TEXT TO READ
begin
Closed arthurdm closed 4 years ago
I would suggest having a single Task / TaskRun CRDs inside we could have different definitions. for example readinessProbe in kubernetes can have completely different set of values depending kind of probe
There's probably pros / cons both ways.
At first a single LibertyOperation
CRD seems attractive because it's simple to use / discover, but as we scale the amount of operations we have (10+) there maybe some operations that are not applicable or available in certain cluster environments, then it would be hard to tell the user the conditions in which the embedded actions are applicable.
Multiple CRDs make it more complex to know which CR to compose, but allows for better specialization and environment-dependent installation / availability.
I think we could perhaps merge the two trace related operations into a single CRD, so we take a hybrid approach here.
kind: LibertyTraceOperation
traceEnabled: true | false
traceSpecification: ...
That was exactly we were discussing with @leochr on Friday one of my proposal was
Kind: LibertyAction
spec:
podName:
otherCommonFields...
action:
trace:
enable: true
traceSpecification:
maxFileSize:
maxFiles:
serverDump:
- heap
- core
status:
operator-sdk makes it almost impossible to listen to multiple CRDs in single controller, so it would require controller per new CRD. Single CRD is simpler overall solution
The Action/ActionRun however might be useful if we wanted to have automatic action discoverability for tools.
I don't recommend we mix stateful actions (such as trace) with stateless / one-time actions (such as server dump). It creates confusion in the usage scenarios.
It's ok to have multiple controllers for these - actually, it becomes even more pluggable in terms of having controllers / CRDs that are environment specific - for example, a CRD that binds to a particular cloud provider (AWS, IBM, Google) storage, etc.
Another common need for support teams is to get the logs from when the server started. At server startup information about the Liberty and Java versions and any startup-time issues are logged.
Perhaps getting that would be just a matter of getting oc logs for the pod. Could there be an action for that as well?
Thanks, Don, we'll give some thought to the startup scenario.
Update: I've got a prototype for trace operation working. Next, we need to add error handling and report the status of the operation as well as optimize/clean-up the code.
Each day-2 operation will report it's status (started/completed/failed). Such information will be held inside the status
field of the CR. Some of that information can be output for oc get openlibertytrace my-app-trace
.
All events of the day2 operation will be logged (e.g "Enabled trace for pod abc"... "Stopped trace for pod abc"). Those events will be shown when oc describe openlibertytrace my-app-trace
is run.
We can also add annotations/labels into the respective resources that the day2 operation is processing. For example, when the trace is enabled, we can add an annotation to the pod itself to reflect just that (e.g. trace.openliberty.io/status
or trace.openliberty.io/enabled
). Such information can be used by kAppNav to show the appropriate options (e.g. stop trace) in its console.
Thanks for the input @leochr - Once we have the status field and event logging implemented in the prototype it's probably worth posting them here to provide better visualization of the path we're going.
end
DIRECTIVES
1. According to the thread on Liberty day-2 operations, which statuses will each day-2 operation report?
2. Continue the thread on Liberty day-2 operations from its last post.

(Word and item position data)
begin
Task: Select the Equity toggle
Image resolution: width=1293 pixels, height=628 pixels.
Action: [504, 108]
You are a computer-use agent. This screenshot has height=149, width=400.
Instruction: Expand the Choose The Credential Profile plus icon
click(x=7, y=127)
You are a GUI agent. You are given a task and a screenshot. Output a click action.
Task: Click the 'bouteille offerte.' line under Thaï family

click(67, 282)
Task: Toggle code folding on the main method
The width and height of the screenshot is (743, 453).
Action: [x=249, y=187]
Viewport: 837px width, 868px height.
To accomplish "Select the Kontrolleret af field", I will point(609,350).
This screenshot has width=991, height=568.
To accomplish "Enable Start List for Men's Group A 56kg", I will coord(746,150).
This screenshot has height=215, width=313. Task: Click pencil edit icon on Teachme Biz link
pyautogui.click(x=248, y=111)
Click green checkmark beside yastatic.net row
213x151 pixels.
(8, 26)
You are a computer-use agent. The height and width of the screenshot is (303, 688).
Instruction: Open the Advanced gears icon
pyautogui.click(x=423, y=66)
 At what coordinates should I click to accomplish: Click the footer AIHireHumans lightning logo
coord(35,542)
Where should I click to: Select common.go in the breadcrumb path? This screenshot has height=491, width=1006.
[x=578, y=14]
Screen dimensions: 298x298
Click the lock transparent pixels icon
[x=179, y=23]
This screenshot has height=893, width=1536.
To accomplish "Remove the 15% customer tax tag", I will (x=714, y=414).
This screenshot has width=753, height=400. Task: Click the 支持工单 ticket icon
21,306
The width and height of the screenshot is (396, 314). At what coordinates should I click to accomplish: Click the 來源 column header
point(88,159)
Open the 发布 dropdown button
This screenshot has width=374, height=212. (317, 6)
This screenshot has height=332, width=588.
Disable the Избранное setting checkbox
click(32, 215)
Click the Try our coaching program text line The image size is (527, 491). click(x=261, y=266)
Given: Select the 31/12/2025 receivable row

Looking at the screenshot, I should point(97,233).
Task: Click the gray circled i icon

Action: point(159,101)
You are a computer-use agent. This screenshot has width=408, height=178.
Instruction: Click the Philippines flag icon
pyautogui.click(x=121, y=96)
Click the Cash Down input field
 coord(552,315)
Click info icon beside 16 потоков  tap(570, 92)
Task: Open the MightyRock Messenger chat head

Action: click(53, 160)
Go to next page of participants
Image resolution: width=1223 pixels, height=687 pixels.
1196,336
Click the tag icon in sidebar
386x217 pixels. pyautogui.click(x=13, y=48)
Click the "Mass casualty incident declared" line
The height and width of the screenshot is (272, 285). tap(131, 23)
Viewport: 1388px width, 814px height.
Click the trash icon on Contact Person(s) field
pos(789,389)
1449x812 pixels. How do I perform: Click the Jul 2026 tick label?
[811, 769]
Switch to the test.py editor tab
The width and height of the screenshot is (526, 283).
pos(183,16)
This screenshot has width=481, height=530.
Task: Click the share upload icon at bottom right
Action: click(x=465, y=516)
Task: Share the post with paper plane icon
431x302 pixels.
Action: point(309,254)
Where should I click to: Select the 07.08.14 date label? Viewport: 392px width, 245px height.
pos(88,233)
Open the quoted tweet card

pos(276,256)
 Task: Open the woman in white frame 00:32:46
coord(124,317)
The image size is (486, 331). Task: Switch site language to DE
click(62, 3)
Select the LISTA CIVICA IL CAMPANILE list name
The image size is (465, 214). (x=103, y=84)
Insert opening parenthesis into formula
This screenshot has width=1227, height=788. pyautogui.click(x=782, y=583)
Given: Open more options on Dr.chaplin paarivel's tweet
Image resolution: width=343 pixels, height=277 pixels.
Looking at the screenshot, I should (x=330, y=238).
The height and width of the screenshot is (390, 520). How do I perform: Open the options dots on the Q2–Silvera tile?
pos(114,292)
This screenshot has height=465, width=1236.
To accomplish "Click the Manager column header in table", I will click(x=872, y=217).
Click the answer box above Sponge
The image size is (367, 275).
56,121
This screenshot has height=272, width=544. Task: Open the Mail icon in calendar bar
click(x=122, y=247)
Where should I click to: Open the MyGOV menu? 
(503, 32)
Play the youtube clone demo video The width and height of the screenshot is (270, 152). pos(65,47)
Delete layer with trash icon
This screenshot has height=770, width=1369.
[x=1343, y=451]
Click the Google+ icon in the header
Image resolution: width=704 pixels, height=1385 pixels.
end
TASK RESPONSES
1. Started, completed, or failed.

2.
That's an interesting thought about the kAppNav integration. One question for @cvignola is whether the kAppNav dashboard has the ability to drill down into an individual pod for a replicated microservice (e.g.: a microservice portfolio
with 3 replica sets) - since the day 2 operations are for a pod, not necessarily the entire replicate set.
@arthurdm I believe the link that kAppNav generates for Kibana includes all of the pods in the deployment -- but the Kibana dashboards certainly have the ability to narrow in to just see the logs from one pod.
@arthurdm So yes, kappnav has the ability to show individual pods if you add Pod to the componentKind list. We also have a podlist function we use at Deployment scope, which could be used to populate a pick list.
@arthurdm @donbourne Yes, the query kAppNav generates form the Kibana dashboard URL for Liberty enumerates all pods belonging to the Deployment. Then like Don said previously, the Kibana dash enables you to move around and narrow your view to a specific pod.
@arthurdm @leochr @arturdzm As I shared with Arthur via slack, we have an opportunity for industry leadership if we solve a problem facing d2ops. The problem is maturity: d2ops don't have it.
Sorely lacking is the ability for d2ops to be discovered and introspected. It must be possible for higher order tools to be created that raise the abstraction level beyond a yaml interface.
Specifically, a tool (e.g. a UI) should be able to:
1) discover installed d2ops 2) be notified when d2ops are installed/uninstalled 3) be able to know which Kind the d2op applies to 4) be able to initiate a d2op against a specific instance 5) be able to determine the input parameters, types, optionality, and defaults 6) be able to process user-supplied input against provided validation rules 8) be able to specify optional "layout hints" for a UI 9) be able to determine when a d2op has completed 10) be able to know whether a d2op completed successfully or in failure 11) be able to find and access a 'd2op log' if applicable to the d2op to reveal details of its operation
Toward addressing those requirements ...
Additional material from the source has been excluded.